From Weimar to Tel Aviv, visit the monuments to this century-old revolution.
That iPhone in your pocket? Your simple Ikea bookshelf? The glass box architecture of your local office park? You can thank a century-old design movement for their sleek lines and emphasis on utility.
Founded as an art school in 1919, Germany’s Bauhaus sparked a revolution in architecture and design. A hundred years later, its “less is more” philosophy, emphasis on straight edges and minimal decoration, and blurring of the borders between art and commerce can be seen in everything from apartment buildings to smartphones.
In the aftermath of World War I, German architect Walter Gropius was convinced art should play a social role. At his school in the central German town of Weimar, applied arts like architecture and typography were taught alongside fine arts. Gropius’ goal was “to create a new guild of craftsmen, without the class distinctions which raise an arrogant barrier between craftsman and artist.”
Gropius’ ideas were soon taken up by a wide range of creative types, from painters like Paul Klee and Wassily Kandinsky to font designers, furniture makers, weavers, costume designers, and choreographers. The movement represented an epic shift in how people approached design. Breakthroughs such as the iconic Wassily Chair or the “floating roof” of Mies van der Rohe’s Barcelona Pavilion led generations of designers and architects to strip objects and buildings down to their most basic components.
The radical approach upset many at the time, and the Bauhaus—literally “building house”—was dogged by controversy from the start: It was forced to move from Weimar to nearby Dessau after only a few years, and then to Berlin. In 1933, the Nazis forced it to close entirely. But the modern ideas and aesthetic of the movement lived on. “Bauhaus is so important because it left behind not just objects but an immaterial legacy that’s still influential today,” says Berlin University of the Arts art historian Nina Wiedemeyer.
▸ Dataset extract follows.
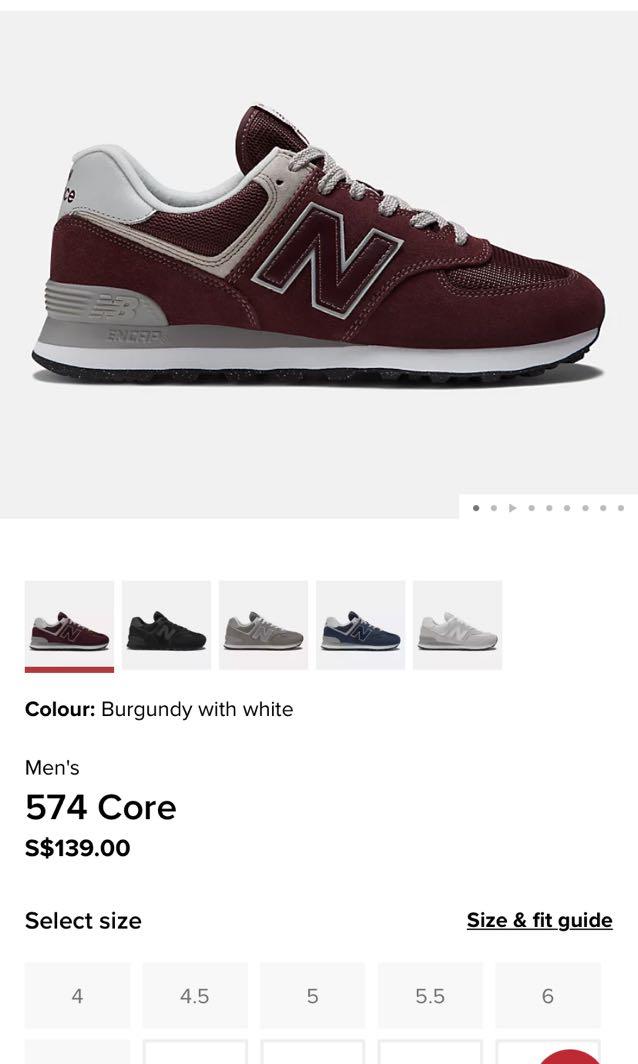Select size 4

point(77,995)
Germany has been going all-out to celebrate the Bauhaus centennial. A blockbuster exhibition at the Berlinische Galerie opened in Berlin in September, and features more than a thousand Bauhaus originals, including prototypes and one-off examples of objects designed by the school’s early students. But the movement’s influence can be seen worldwide. Here are a few of the highlights.
Weimar
The epicenter of the Bauhaus year is Weimar, the town in eastern Germany where Bauhaus was born a hundred years ago. In April 2019, a new museum dedicated to the movement opened near the center of town, where visitors can see Bauhaus originals—including the Barcelona chair and a baby cradle made of primary shapes and colors designed by Peter Keler—and get a sense of how disruptive the school was in 1920s Germany.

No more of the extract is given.